L'altro filone d'indagine, quello relativo alla manovra stipendi, inizierà invece a maggio, e se gli ultimi spifferi al riguardo parlano di un possibile patteggiamento da parte della società a livello UEFA non è ancora chiaro cosa accadrà.
In caso venga accertata una violazione del Fair Play Finanziario non è escluso che il club venga escluso dalle coppe europee. A parlare dell'organismo di controllo europeo è stato di recente Rafa Benitez in un'intervista alla Gazzetta dello Sport. Il tecnico spagnolo ha spiegato a cosa serva il meccanismo del FPF dicendo la sua anche sul Napoli di Spalletti.
Rafa Benitez ha parlato di Fair Play Finanziario
'Il fairplay finanziario è stato creato per generare una maggiore eguaglianza e proteggere una serie di squadre, e penso sia servito altrimenti oggi diversi club sarebbero in bancarotta'. Queste le dichiarazioni di Rafa Benitez in una recente intervista alla Gazzetta dello Sport. Il tecnico spagnolo ha aggiunto: 'Rimane un organismo di controllo: in automobile può andare veloce quanto vuoi ma c'è il rischio di farti beccare dalla polizia'.
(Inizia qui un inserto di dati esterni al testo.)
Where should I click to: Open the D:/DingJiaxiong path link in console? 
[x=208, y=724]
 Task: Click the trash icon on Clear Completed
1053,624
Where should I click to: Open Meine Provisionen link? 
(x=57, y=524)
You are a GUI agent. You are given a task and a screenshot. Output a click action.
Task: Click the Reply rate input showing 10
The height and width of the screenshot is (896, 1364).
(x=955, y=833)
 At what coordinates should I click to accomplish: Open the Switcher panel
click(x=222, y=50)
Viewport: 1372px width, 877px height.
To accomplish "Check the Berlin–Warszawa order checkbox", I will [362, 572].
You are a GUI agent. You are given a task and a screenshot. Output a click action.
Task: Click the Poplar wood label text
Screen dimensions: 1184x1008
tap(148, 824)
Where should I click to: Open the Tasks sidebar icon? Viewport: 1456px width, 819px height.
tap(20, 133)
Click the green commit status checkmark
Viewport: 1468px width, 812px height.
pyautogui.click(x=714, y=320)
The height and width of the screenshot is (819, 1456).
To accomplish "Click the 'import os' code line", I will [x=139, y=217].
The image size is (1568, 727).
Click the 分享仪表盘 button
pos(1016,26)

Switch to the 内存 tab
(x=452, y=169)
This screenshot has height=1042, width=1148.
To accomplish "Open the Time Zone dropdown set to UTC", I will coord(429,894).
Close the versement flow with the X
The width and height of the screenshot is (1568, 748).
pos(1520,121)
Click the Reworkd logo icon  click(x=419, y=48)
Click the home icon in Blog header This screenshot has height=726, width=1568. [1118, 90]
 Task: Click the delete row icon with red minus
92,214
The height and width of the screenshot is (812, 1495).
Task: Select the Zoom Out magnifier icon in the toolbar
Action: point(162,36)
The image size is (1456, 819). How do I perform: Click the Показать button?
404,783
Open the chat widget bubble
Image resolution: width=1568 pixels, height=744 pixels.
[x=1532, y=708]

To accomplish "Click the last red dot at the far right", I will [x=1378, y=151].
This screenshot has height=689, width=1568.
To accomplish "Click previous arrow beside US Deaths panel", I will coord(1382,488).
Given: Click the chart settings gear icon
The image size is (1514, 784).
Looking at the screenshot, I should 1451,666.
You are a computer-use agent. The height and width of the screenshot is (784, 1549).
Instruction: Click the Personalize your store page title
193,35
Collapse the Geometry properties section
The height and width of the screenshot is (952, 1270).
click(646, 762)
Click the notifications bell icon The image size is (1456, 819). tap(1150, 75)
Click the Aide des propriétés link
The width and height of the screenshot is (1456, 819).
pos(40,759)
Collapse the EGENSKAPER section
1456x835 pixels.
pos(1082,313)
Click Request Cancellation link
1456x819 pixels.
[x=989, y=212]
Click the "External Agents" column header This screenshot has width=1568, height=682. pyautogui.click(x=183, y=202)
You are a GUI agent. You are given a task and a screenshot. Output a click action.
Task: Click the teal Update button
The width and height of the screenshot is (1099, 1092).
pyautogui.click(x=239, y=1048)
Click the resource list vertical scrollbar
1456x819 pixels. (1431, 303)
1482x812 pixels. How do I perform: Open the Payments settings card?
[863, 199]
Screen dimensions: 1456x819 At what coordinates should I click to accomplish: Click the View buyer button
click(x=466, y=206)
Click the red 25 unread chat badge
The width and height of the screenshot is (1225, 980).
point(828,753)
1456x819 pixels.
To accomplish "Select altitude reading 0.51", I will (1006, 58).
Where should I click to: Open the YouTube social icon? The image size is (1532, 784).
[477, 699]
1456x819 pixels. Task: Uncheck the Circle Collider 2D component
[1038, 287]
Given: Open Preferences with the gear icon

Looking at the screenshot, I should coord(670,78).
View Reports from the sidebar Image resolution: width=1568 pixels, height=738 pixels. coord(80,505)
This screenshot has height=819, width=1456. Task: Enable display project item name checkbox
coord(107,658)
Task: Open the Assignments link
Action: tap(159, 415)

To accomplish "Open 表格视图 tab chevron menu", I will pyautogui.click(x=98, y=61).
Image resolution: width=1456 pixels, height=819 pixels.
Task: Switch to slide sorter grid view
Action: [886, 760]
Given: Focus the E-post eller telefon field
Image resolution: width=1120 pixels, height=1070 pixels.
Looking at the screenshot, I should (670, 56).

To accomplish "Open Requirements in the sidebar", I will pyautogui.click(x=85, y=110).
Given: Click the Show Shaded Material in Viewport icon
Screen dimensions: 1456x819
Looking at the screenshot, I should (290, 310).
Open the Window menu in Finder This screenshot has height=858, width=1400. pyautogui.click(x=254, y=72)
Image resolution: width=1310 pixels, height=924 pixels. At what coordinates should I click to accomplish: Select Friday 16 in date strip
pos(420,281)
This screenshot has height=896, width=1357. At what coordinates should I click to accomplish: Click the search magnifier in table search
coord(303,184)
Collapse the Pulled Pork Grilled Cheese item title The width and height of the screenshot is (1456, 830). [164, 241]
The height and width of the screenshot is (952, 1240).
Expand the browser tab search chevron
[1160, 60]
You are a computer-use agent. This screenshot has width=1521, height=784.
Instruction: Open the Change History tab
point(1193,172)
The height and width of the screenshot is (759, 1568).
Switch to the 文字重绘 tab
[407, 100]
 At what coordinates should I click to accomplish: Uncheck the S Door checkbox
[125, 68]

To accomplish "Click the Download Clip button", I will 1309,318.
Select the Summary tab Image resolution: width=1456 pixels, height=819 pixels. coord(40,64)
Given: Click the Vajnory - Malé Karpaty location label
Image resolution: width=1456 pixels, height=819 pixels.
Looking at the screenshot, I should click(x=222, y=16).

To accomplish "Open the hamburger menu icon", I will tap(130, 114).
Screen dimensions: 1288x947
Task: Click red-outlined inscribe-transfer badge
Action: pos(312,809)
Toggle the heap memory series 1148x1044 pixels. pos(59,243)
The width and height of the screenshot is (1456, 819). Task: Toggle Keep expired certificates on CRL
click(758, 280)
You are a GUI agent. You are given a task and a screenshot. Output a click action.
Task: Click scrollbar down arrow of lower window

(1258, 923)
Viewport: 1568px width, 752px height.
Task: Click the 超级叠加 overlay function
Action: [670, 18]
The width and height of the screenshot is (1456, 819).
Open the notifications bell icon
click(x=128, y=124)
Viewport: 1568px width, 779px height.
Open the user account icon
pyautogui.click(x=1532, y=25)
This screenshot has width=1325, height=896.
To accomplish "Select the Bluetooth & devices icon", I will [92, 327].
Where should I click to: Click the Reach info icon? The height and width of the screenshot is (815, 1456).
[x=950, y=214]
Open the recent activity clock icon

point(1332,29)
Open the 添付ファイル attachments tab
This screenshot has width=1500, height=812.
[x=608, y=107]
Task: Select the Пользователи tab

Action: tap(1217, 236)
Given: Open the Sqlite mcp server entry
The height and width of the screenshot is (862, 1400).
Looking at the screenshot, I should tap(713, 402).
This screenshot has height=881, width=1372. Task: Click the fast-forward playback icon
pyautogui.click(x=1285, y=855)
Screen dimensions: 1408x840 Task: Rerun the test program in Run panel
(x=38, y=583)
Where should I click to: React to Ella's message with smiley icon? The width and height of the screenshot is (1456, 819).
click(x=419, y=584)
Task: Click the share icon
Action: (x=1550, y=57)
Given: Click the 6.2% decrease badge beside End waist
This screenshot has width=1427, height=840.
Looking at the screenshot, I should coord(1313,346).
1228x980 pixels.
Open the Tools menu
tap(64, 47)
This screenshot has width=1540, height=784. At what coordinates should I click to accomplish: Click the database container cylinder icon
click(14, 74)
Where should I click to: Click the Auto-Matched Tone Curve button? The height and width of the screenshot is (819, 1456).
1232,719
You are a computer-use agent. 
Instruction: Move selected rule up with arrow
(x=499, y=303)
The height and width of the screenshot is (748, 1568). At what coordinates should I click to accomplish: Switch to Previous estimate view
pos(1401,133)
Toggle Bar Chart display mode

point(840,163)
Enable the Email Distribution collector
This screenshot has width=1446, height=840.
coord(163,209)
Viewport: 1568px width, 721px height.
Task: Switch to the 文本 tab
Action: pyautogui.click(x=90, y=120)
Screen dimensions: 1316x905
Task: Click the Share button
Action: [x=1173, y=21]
Un paragone interessante quello di Benitez, che ha sottolineato come il controllo del Fair Play Finanziario serva proprio ad evitare 'incidenti' per scongiurare i quali si può arrivare appunto a delle possibili sanzioni.
Proseguendo nella sua intervista Benitez ha parlato anche del Napoli di Spalletti: 'Può andare avanti in Europa e più lo faranno e più cresceranno, con questo non sto dicendo che vincerà la Champions Legue ma che può fare un bel percorso'.
Le società che non hanno rispettato il Fair Play Finanziario
Ad inizio stagione l'UEFA ha ufficializzato i nomi delle società che non hanno rispettato il Fair Play. Fra queste, come riportato a settembre scorso da Il Sole 24 Ore, il Milan, che dovrà pagare 2 milioni di euro (15 milioni di euro se non rientrerà nei parametri nei prossimi tre anni), la Juventus 3,5 milioni (23 milioni se non dovesse rientrare nelle prossime tre stagioni), l'Inter 4 (26 se non dovesse rientrare in 4 anni) e la Roma 5 milioni di euro, 35 se non dovesse rientrare nei parametri del Fair Play entro le prossime quattro stagioni.